Figure 3: Clinical error rates for history-taking, investigations, diagnosis, and treatment, comparing the AI group to the non-AI group. Error bars show 95% Wilson confidence intervals.
The model's deployment encourages learning, as AI-assisted clinicians showed improvements in addressing potential errors even before receiving alerts, indicative of an education effect ingrained in the CDS design. The tool, however, did not significantly affect patient-reported outcomes, suggesting limitations in the study's temporal scope and the subjective nature of patient-reported metrics.
Use and Usability
Clinician feedback highlighted the benefits of AI Consult, mentioning notable improvements in care quality and workflow efficiency. Survey results showed that clinicians felt AI Consult enhanced care quality, with many describing it as an effective learning tool.

Figure 4: Impact of the EMR (including AI Consult, if present), on quality of care in both the AI and the non-AI group.
The study noted an increase in median clinician attending time for cases with frequent AI Consult triggers in the AI group, suggesting additional time spent on reviewing AI feedback may improve care decisions.

Figure 5: Median clinician attending time by number of AI Consult triggers in the non-AI and AI groups. 95% CIs calculated with 1000 bootstrap samples. Includes only visits with 12 or fewer AI Consult calls.
Figure 6: Left in red rate — rate of visits where the final call for any of the AI Consult categories is red, for AI and non-AI groups over time.

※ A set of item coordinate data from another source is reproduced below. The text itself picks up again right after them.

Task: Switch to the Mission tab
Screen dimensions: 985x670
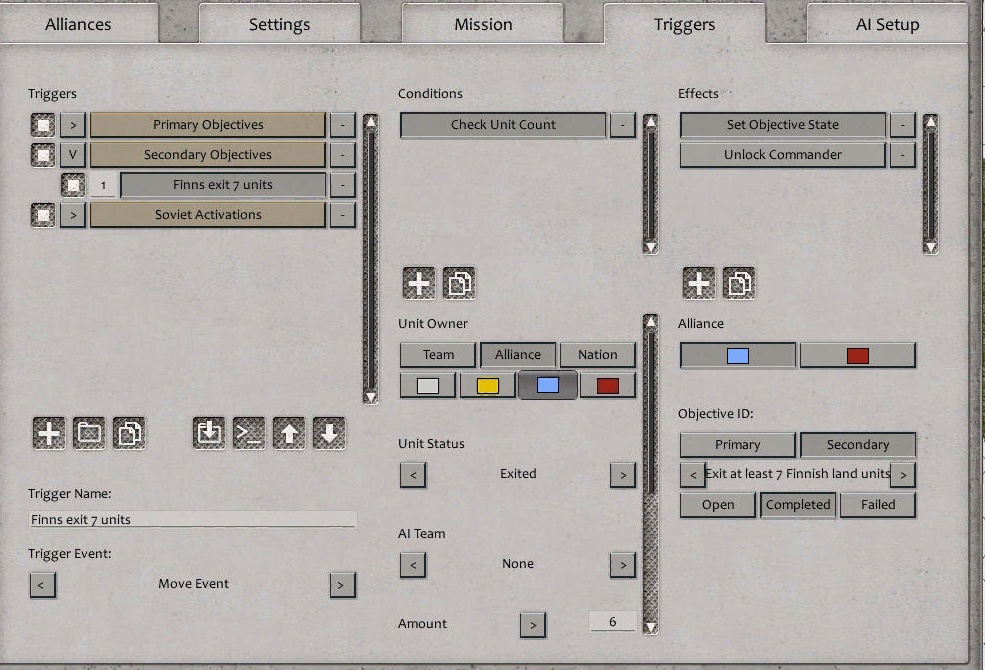Action: 483,23
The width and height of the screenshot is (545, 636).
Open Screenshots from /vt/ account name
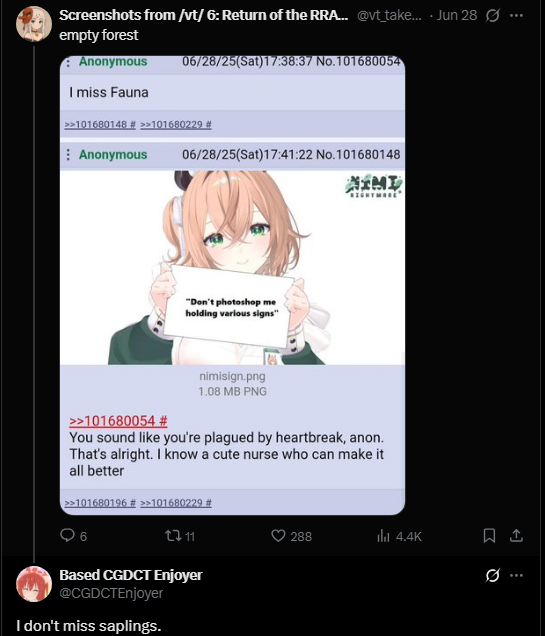coord(204,15)
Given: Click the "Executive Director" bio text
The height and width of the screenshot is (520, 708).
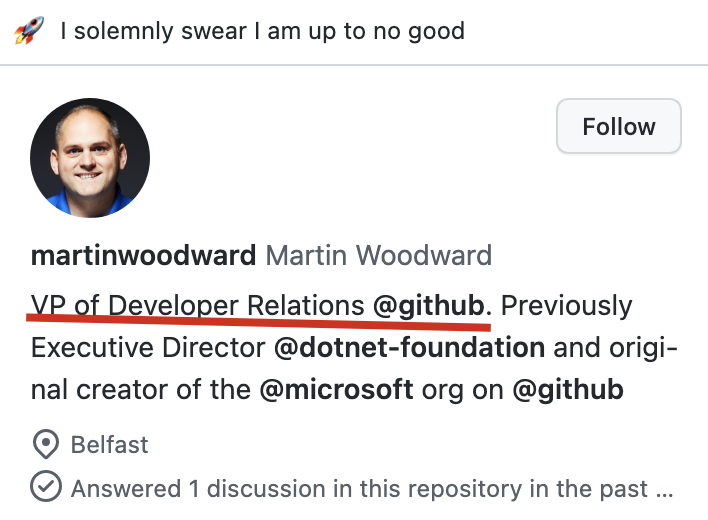Looking at the screenshot, I should [x=148, y=348].
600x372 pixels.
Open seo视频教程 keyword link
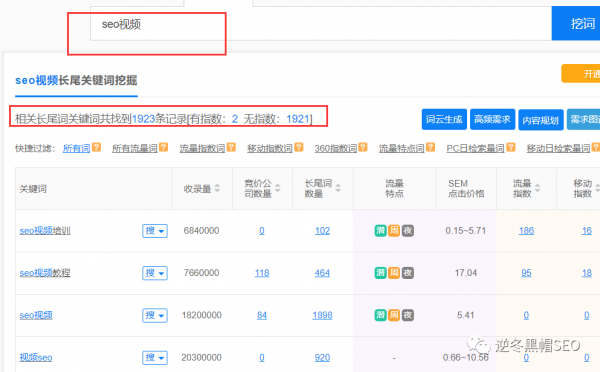[45, 273]
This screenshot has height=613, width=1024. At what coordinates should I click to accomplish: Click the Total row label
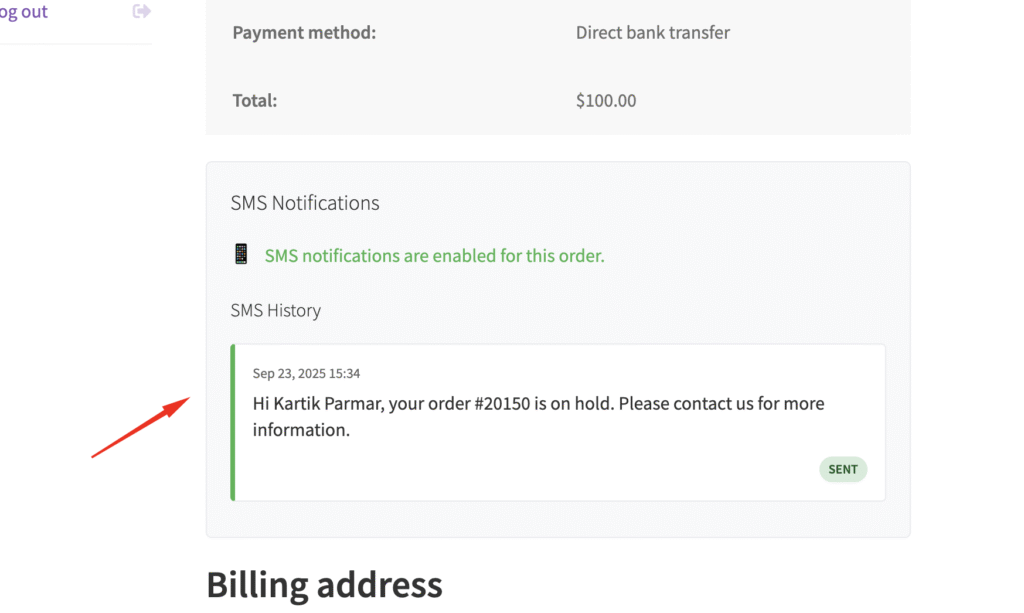click(254, 100)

Additional feedback emphasized challenges related to software localization and alert fatigue, highlighting areas for further improvement.

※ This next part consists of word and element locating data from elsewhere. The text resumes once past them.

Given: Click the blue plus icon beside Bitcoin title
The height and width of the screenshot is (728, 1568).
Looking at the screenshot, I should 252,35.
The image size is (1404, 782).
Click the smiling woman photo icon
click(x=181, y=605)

Patient Safety and Outcomes
The study did not find statistically significant differences in patient-reported outcomes between AI and non-AI groups, but it did observe that the rate of unplanned follow-up visits to other clinics was slightly lower in the AI group. Importantly, no incidents were identified where AI Consult actively caused harm, reinforcing its potential as a safe addition to clinical workflows.
Conclusion
This study provides evidence that LLM-based CDS, when integrated effectively, can support clinicians in reducing diagnostic and treatment errors in real-time. The research underscores the need for capable models, clinically-aligned implementations, and comprehensive deployment strategies to bridge the model-implementation gap in healthcare. The findings propose a compelling case for the further development and integration of AI systems like AI Consult in real-world health systems, potentially paving the way toward more reliable and consistent primary care. Further longitudinal studies, particularly those powered to assess patient-reported outcomes, will be necessary for a complete evaluation of the broader clinical impact of these AI tools.